Текст для чтения —
┌──

Де Голль понимал, что в скором времени его видение должно быть реализовано в самой Франции. Он тщательно готовился к этой битве. Основав в сентябре 1941 года Национальный комитет свободной Франции (Comité national français или CNF), он создал правовые структуры, которые можно было бы перенести в материнскую страну, когда придет время. В отсутствие законодательной власти и судов, следуя давней французской традиции, СНФ использовал газету (Journal officiel) для обнародования "законов" и декретов. Де Голль также поддерживал тесный контакт со значительной эмигрантской общиной в Лондоне, представляя себя как воплощение истинной Франции. Его легитимность никогда не оспаривалась, и он привлек выдающуюся группу поклонников. Наконец, он создал себе сторонников внутри метрополии, обхаживая различные фракции Сопротивления, включая коммунистов.
Все эти элементы удерживались вместе его личностью: властной, отстраненной, страстной, дальновидной, невыразимо патриотичной. Так, 18 июня 1942 года на митинге в Королевском Альберт-холле в Лондоне, посвященном второй годовщине основания Свободной Франции, де Голль заявил:
Когда наша задача будет выполнена, наша роль завершена, вслед за всеми теми, кто служил Франции на заре ее истории, перед всеми теми, кто будет служить ей в вечности ее будущего, мы скажем Франции, просто, как [поэт Шарль] Пеги: «Мать, взгляни на своих сыновей, которые сражались за тебя».

└──

Задания —
[a] Перепишите без изменений отрывок из текста о де Голле от слов «Де Голль понимал, что» до слов «Сопротивления, включая коммунистов.».
[b] Продолжите текст о де Голле с того места, на котором он обрывается.
Строки, которые идут дальше, взяты из другого источника.

Раздел данных —

┌──

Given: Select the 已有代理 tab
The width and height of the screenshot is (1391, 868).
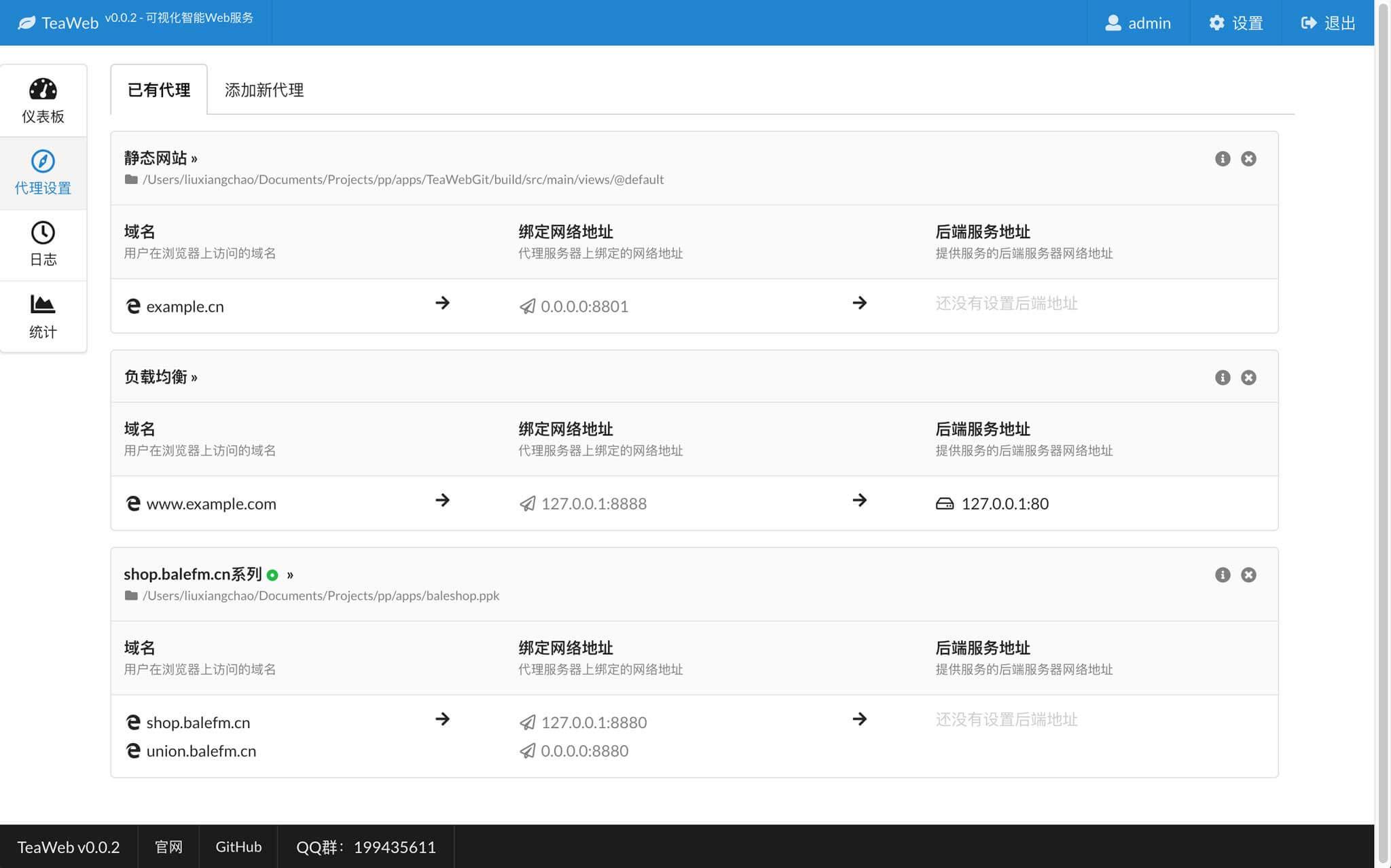Looking at the screenshot, I should pos(159,90).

└──

Ответы к заданиям —
[a]
Де Голль понимал, что в скором времени его видение должно быть реализовано в самой Франции. Он тщательно готовился к этой битве. Основав в сентябре 1941 года Национальный комитет свободной Франции (Comité national français или CNF), он создал правовые структуры, которые можно было бы перенести в материнскую страну, когда придет время. В отсутствие законодательной власти и судов, следуя давней французской традиции, СНФ использовал газету (Journal officiel) для обнародования "законов" и декретов. Де Голль также поддерживал тесный контакт со значительной эмигрантской общиной в Лондоне, представляя себя как воплощение истинной Франции. Его легитимность никогда не оспаривалась, и он привлек выдающуюся группу поклонников. Наконец, он создал себе сторонников внутри метрополии, обхаживая различные фракции Сопротивления, включая коммунистов.

[b]
Свободным французам понадобится вся эта беспрекословная, почти мистическая преданность, чтобы преодолеть следующий вызов.
Североафриканский конкурс
8 ноября 1942 года в ходе операции "Факел" американские и британские войска высадились во французском Марокко и на обширной территории Алжира. Три прибрежных региона последнего управлялись не как колонии, а как департаменты Франции - часть ее внутренней территории. Алжир имел стратегическое значение для союзников, не в последнюю очередь потому, что на этой территории располагалась значительная армия, которая могла быть привлечена для пополнения сил союзников в ходе возможного вторжения в Европу. Но для свободных французов она прежде всего выдвигала на первый план вопрос об управлении самой Францией. Какая бы из противоборствующих сил внутри Алжира ни одержала верх, она могла бы претендовать на роль законного правительства французской родины после окончания войны.
Англосаксонские державы, как их называл де Голль, были мало заинтересованы в передаче столь мощного потенциала беспокойному лидеру свободных французов. Они никогда не информировали его о своих планах; он узнал о вторжении только после события. Что еще более важно, союзники привезли с собой в Алжир возможного соперника де Голля за лидерство.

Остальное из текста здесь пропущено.